Data structure in DigiKAR

Humanities projects, especially historians, work with large amounts of data from various sources that often need more structure. Ingesting these data into an easy-to-use database that permits complex queries or visualisations is often unattainable. Therefore, we conducted a careful tool review at the beginning of the DigiKAR project to be able to discuss the advantages and challenges of different (open source and proprietary) database systems:

DBReview

We then decided to view relational or graph databases as an optional end-product rather than the starting point of our research process and decided to experiment with a flexible combination of (versioned) spreadsheets, script-supported data cleaning, and more solid data infrastructures. The DigiKAR geohumanities project analyses spatial relations in Electoral Mainz and Electoral Saxony of the early modern period from two distinct perspectives, which is why we also needed to develop slightly different workflows.

In the Saxony work package, we have decided to approach spaces through their legal capacities, including religious rights, peacekeeping, taxation, or political representation. In this approach, a “mill” is a “mill” because certain legally defined functions within a local community are linked with the place and the people who live and work there.

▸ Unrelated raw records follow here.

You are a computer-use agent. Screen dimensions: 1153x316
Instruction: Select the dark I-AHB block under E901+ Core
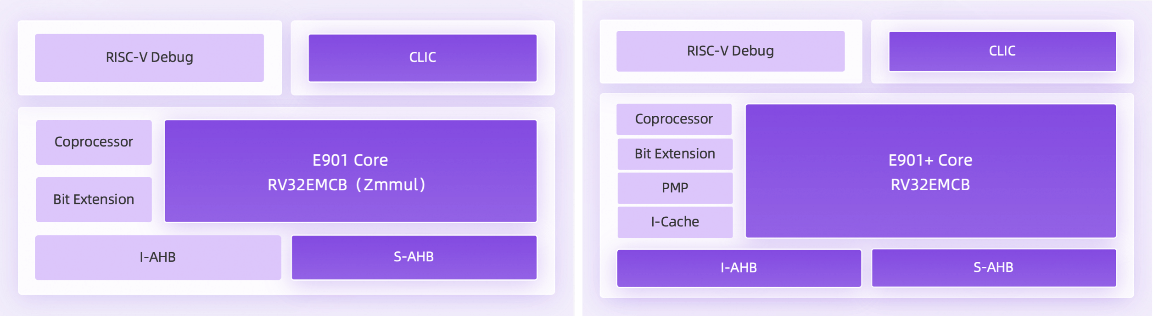[739, 268]
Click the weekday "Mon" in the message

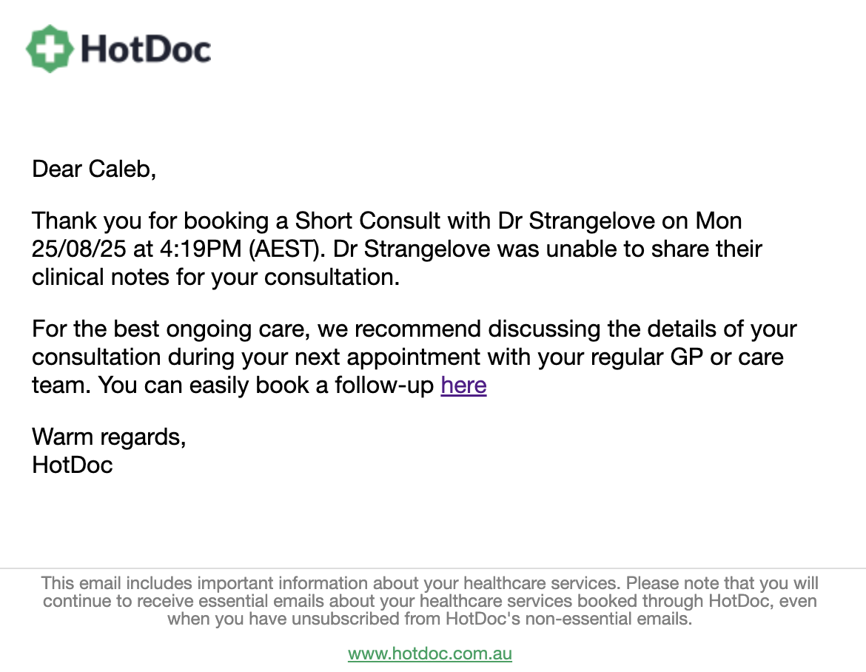(718, 221)

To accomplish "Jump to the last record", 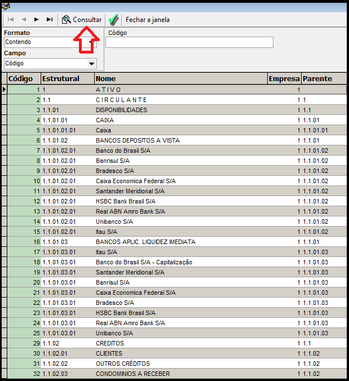I will coord(50,20).
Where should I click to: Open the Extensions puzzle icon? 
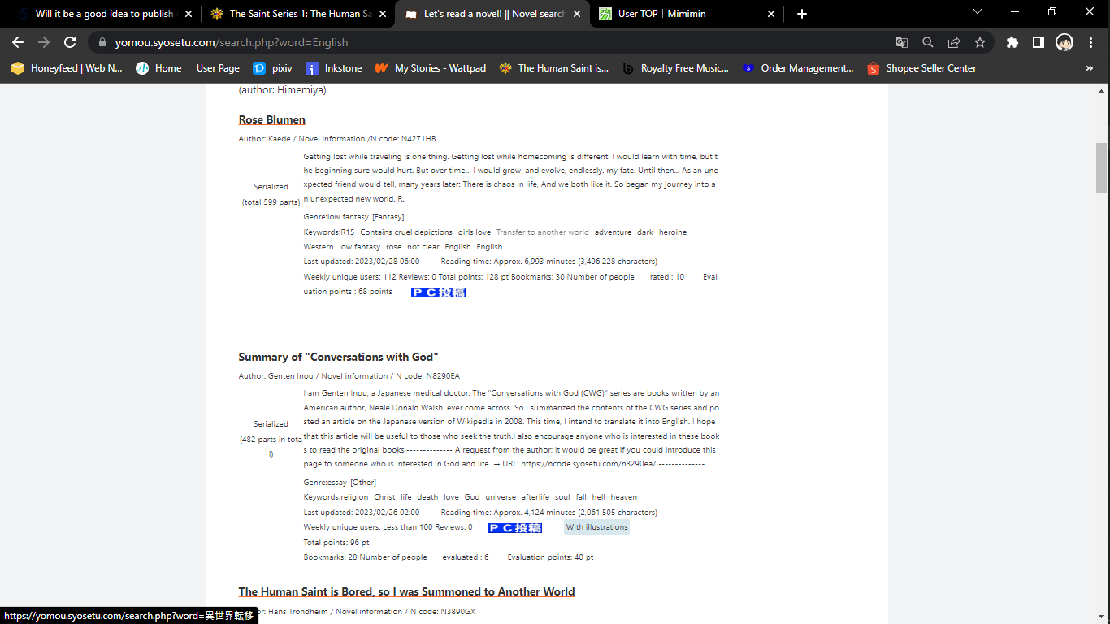(1012, 42)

As the Saxony case study focuses on place attributes rather than people’s networks and mainly relies on semi-structured data from historical gazetteers and relatively concise government records, those data are managed via an interface in QGIS that is linked with a relational GIS database on a server hosted by the EHESS Paris. In the case of work package 2, the GIS database is ideal for exploring and enriching the collected place attributes. One long-term goal is to make the interface in QGIS easier to use and to implement a multi-user modus that permits collaborations.

Careers and mobility in work package 3 “Electoral Mainz”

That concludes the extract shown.